## WHAT IS NEEDED
Because the pictures are not wanted, reproduce the rest of the records below exactly as they stand.

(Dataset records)
════════════════════

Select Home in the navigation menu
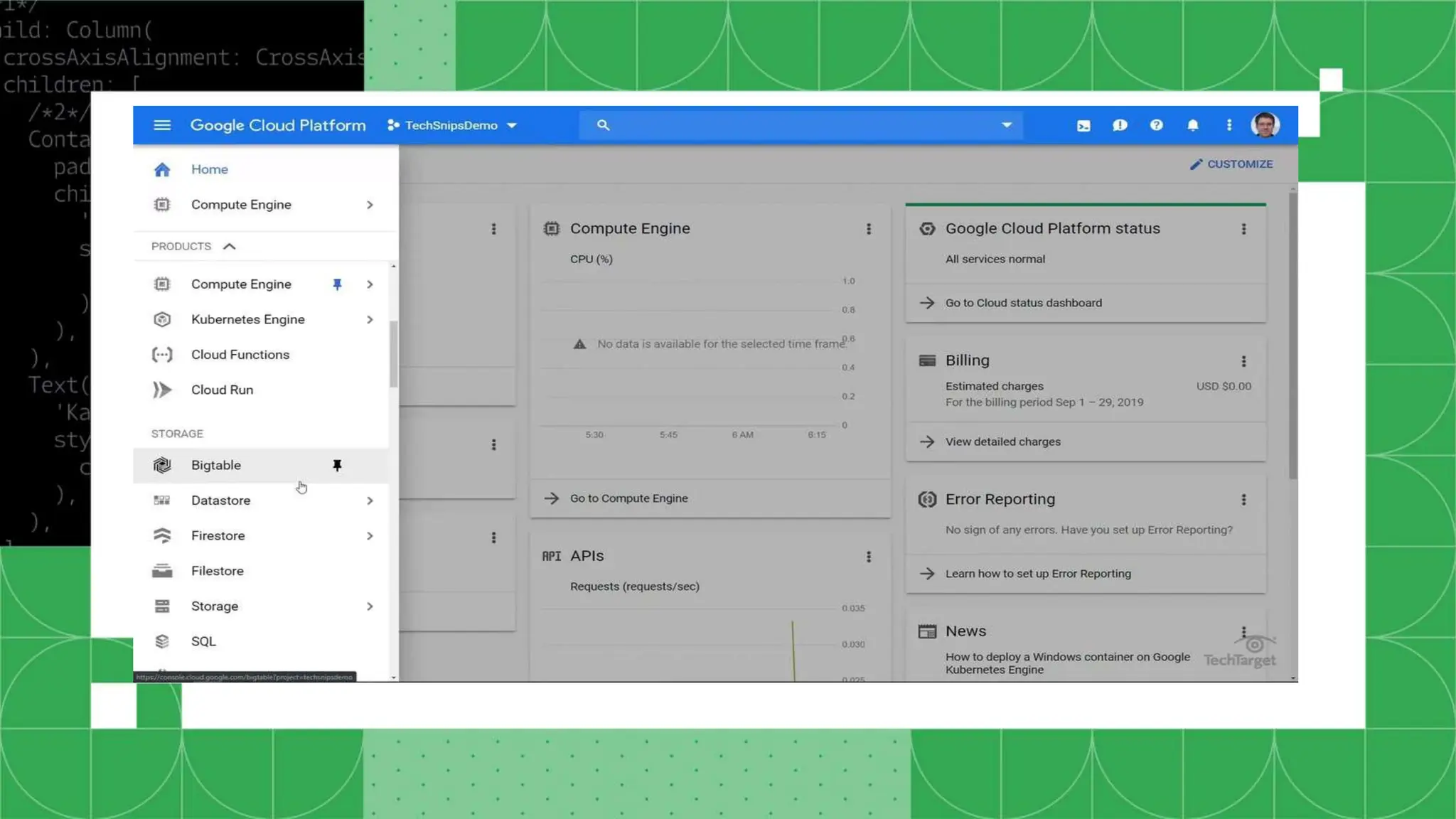 tap(209, 169)
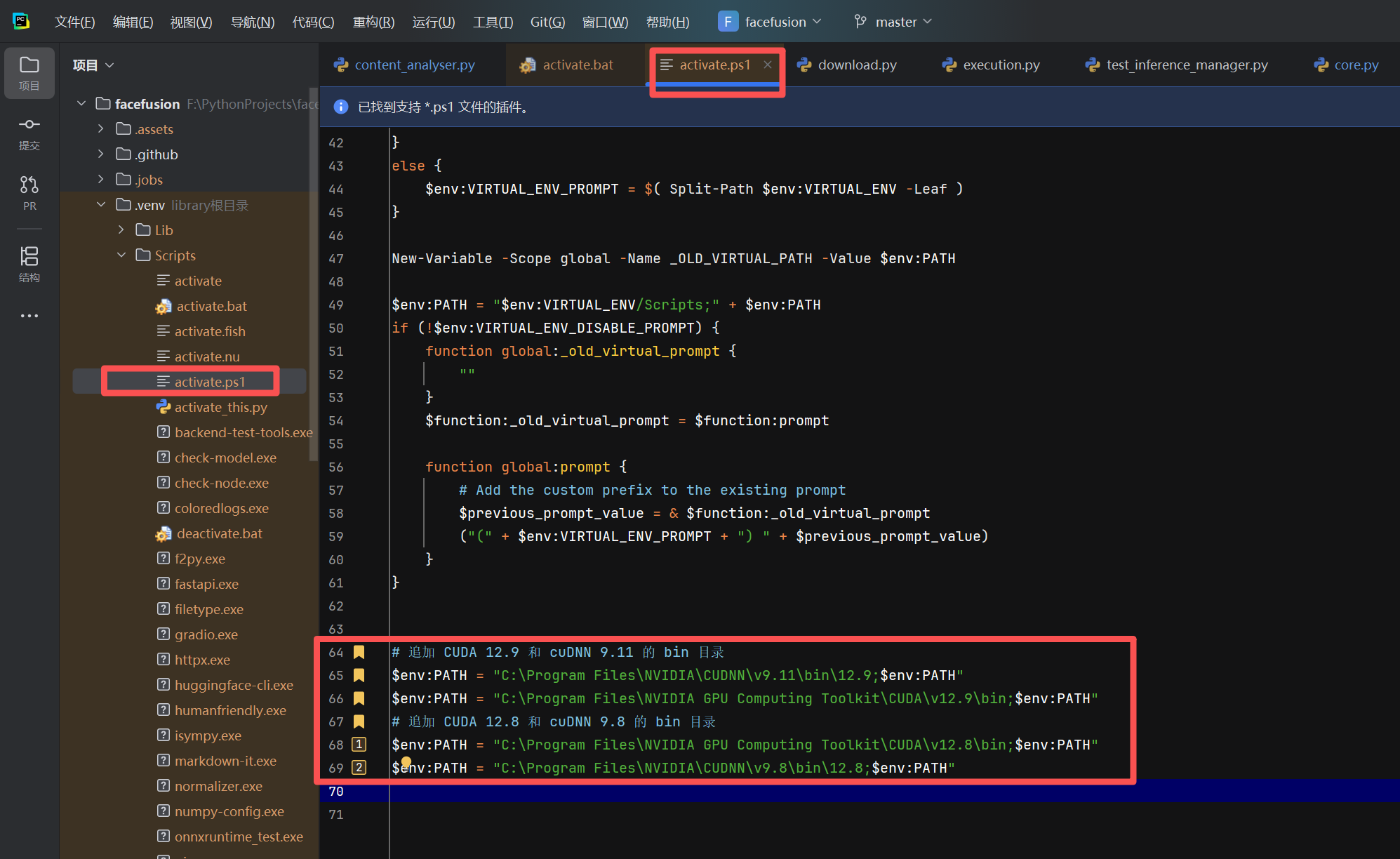Click the more tool windows ellipsis icon
Image resolution: width=1400 pixels, height=859 pixels.
[29, 315]
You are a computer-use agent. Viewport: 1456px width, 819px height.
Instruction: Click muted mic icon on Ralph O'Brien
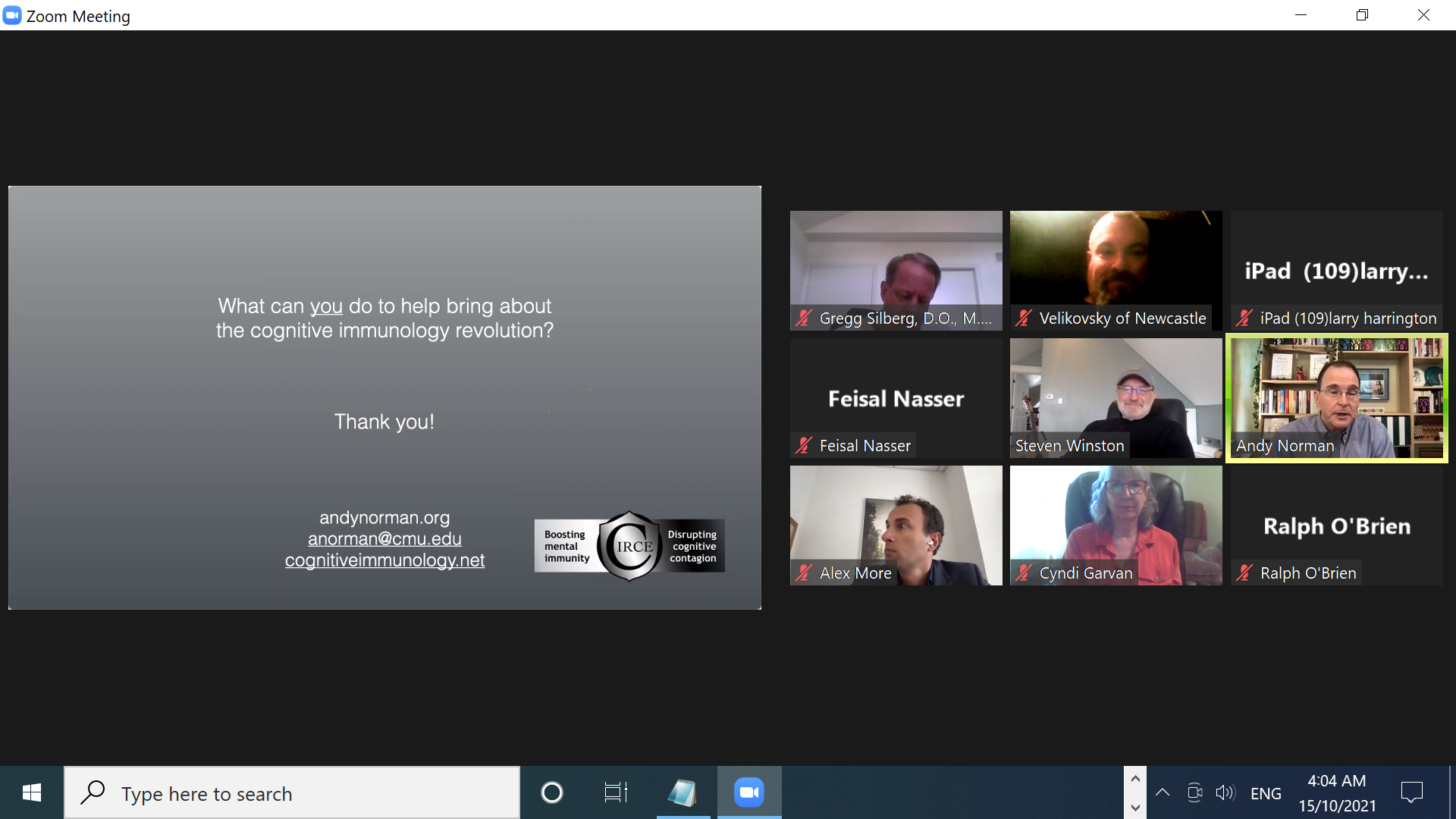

════════════════════

## TASK RESPONSE
Select Home in the navigation menu
 tap(209, 169)
Click the more tool windows ellipsis icon
Image resolution: width=1400 pixels, height=859 pixels.
[29, 315]
You are a computer-use agent. Viewport: 1456px width, 819px height.
Instruction: Click muted mic icon on Ralph O'Brien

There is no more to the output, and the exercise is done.